Recensioni

7.1

È facile trovare vagamente appassionante la storia degli Esben & The Witch. Anzi, è facile invidiare il loro low profile, la loro dedizione autentica verso la musica, fuori (quasi) completamente dalle logiche commerciali ad essa legate. Non si spiegherebbero altrimenti le scelte che, dal 2008 ad oggi, hanno portato la band sotto le luci della ribalta di un nuovo sound “goth but not goth”, passando per il contratto con Matador e la (consequenziale?) approvazione unanime della stampa britannica (e internazionale), per poi tornare alle origini. A New Nature, infatti, terzo LP della band, pare sia frutto del desiderio di ritornare al periodo post-universitario, quando, dalla stanzetta sul mare di Brighton, i tre si esercitavano a fare rumore sugli strumenti.

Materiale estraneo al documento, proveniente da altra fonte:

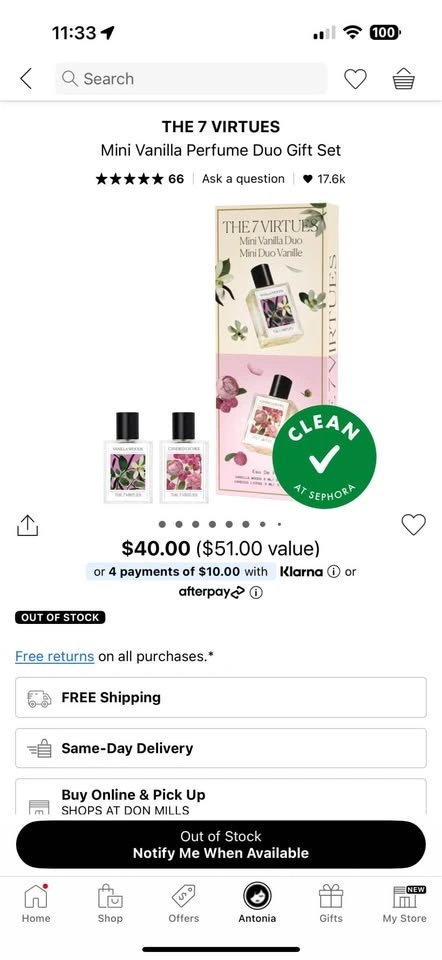Tap the Afterpay info icon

È inutile sottolineare che si tratta di una esagerazione, dal momento che, sebbene i Nostri  abbiano scelto coraggiosamente di tirarsi fuori dall’etichetta e mettersi in proprio, dietro i mixer di questo nuovo lavoro ci sta un certo Steve Albini, che tutto è tranne che un amante delle camerette. A New Nature, ad ogni modo, è effettivamente una piccola svolta per la band, e non solo perché, almeno qui in Italia, è arrivato in sordina, quasi dimenticato dagli uffici stampa e dalle promozioni. Il lavoro, a dir la verità, rappresenta il disco con il quale gli EATW seppelliscono definitivamente le ambizioni shoegaze, gloom, ampollose, per abbracciare, una volta per tutte, un post-rock ruvido, ispido, crudo, che torna a chiamare in causa God Speed You! Black Emperor, HEALTH, Slint e persino la filosofia musicale di XX, Zola Jesus, Deer HunterFiery Furnaces.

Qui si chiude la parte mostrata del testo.